Copy out the lines below that hold the word "Open".

> [Given information]:
· · · · ·
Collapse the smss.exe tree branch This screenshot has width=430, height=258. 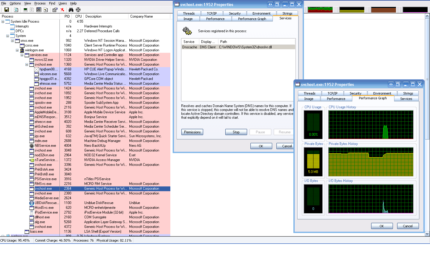(12, 41)
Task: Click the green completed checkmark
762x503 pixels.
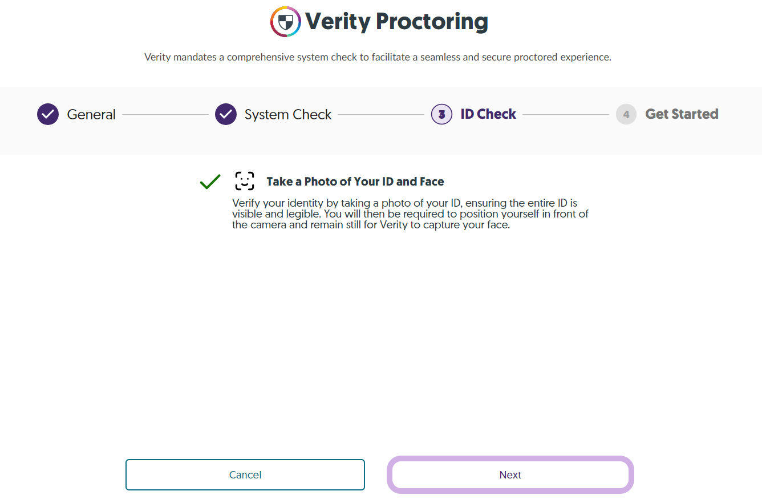Action: click(210, 182)
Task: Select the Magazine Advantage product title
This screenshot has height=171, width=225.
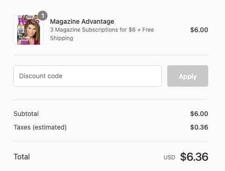Action: pos(82,21)
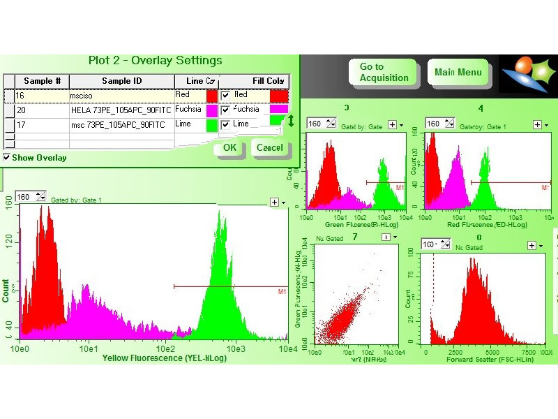Disable the Show Overlay checkbox

point(7,158)
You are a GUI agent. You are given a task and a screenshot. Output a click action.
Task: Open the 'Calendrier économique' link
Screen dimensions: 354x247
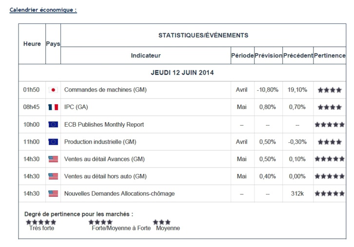43,10
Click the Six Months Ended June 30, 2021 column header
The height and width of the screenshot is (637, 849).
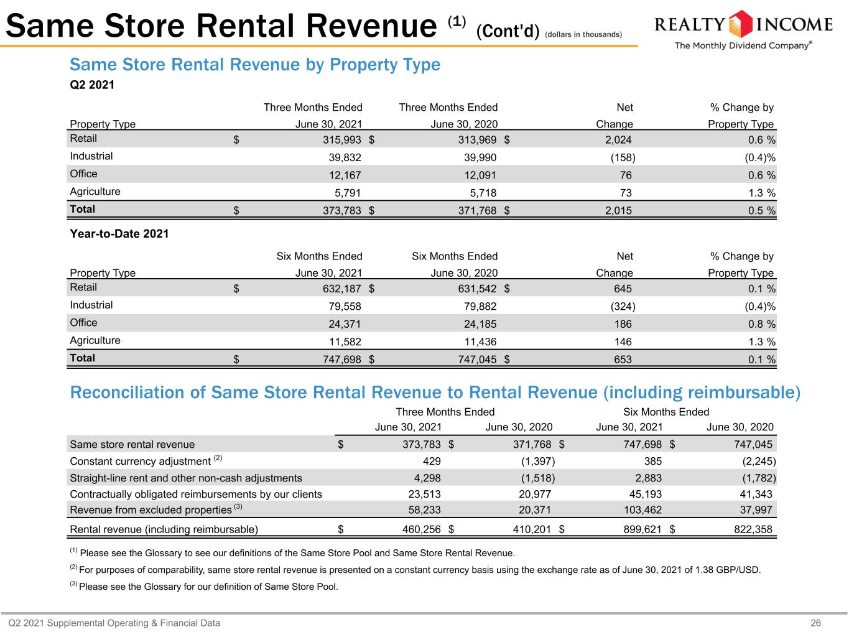(x=320, y=264)
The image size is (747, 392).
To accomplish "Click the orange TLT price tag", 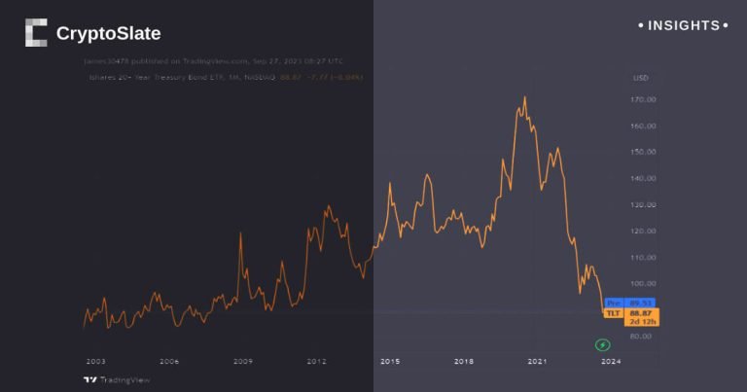I will pyautogui.click(x=613, y=312).
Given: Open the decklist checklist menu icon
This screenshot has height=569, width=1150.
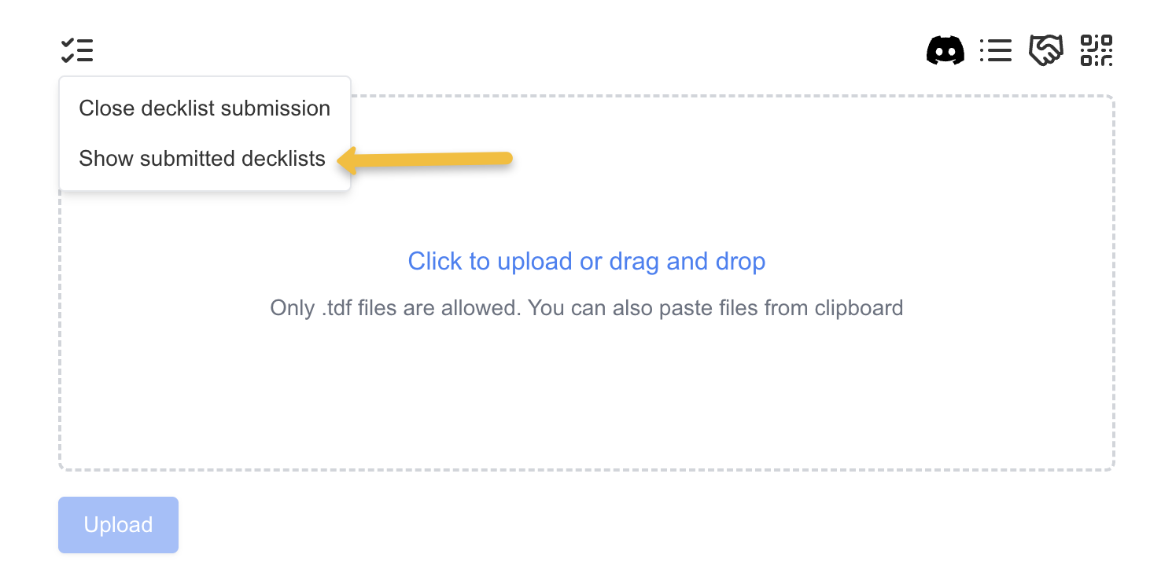Looking at the screenshot, I should point(77,50).
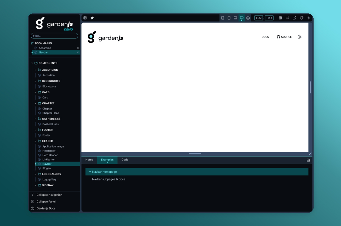Click the color palette theme icon
Image resolution: width=341 pixels, height=226 pixels.
[301, 18]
· · · · ·
> [Exercise response]:
Task: Open the 'Calendrier économique' link
Given: Open the decklist checklist menu icon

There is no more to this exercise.